## Task details
Wherever a line below holds the word "computer", copy that line.

────

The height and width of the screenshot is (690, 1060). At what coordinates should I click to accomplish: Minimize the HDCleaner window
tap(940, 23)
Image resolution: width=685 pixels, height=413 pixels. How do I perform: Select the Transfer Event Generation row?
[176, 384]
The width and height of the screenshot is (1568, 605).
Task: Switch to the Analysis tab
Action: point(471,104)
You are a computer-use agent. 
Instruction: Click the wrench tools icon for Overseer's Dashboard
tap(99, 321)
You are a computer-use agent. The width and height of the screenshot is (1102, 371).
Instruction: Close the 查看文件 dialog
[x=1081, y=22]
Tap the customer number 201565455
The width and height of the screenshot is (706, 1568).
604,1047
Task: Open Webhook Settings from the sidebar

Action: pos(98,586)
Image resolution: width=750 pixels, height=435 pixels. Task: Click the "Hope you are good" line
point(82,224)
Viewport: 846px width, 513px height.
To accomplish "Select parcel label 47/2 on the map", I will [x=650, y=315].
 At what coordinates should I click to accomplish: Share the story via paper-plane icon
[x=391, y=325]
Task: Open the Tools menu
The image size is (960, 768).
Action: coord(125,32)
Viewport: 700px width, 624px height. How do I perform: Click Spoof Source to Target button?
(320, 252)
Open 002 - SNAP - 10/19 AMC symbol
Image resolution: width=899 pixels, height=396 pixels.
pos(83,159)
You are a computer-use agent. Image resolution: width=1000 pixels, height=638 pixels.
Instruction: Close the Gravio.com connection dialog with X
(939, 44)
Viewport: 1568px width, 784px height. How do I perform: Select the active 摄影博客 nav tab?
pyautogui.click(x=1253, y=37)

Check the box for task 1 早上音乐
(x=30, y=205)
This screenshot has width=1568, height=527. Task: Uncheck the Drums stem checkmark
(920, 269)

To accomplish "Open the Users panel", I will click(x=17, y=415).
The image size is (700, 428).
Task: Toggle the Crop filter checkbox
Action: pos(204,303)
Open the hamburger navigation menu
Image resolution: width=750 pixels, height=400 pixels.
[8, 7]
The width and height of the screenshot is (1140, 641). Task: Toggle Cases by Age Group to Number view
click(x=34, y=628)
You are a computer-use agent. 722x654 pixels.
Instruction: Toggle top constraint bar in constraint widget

────

## Response
You are a computer-use agent. 
You are a computer-use agent. The width and height of the screenshot is (1102, 371).
You are a computer-use agent. Image resolution: width=1000 pixels, height=638 pixels.
You are a computer-use agent. 722x654 pixels.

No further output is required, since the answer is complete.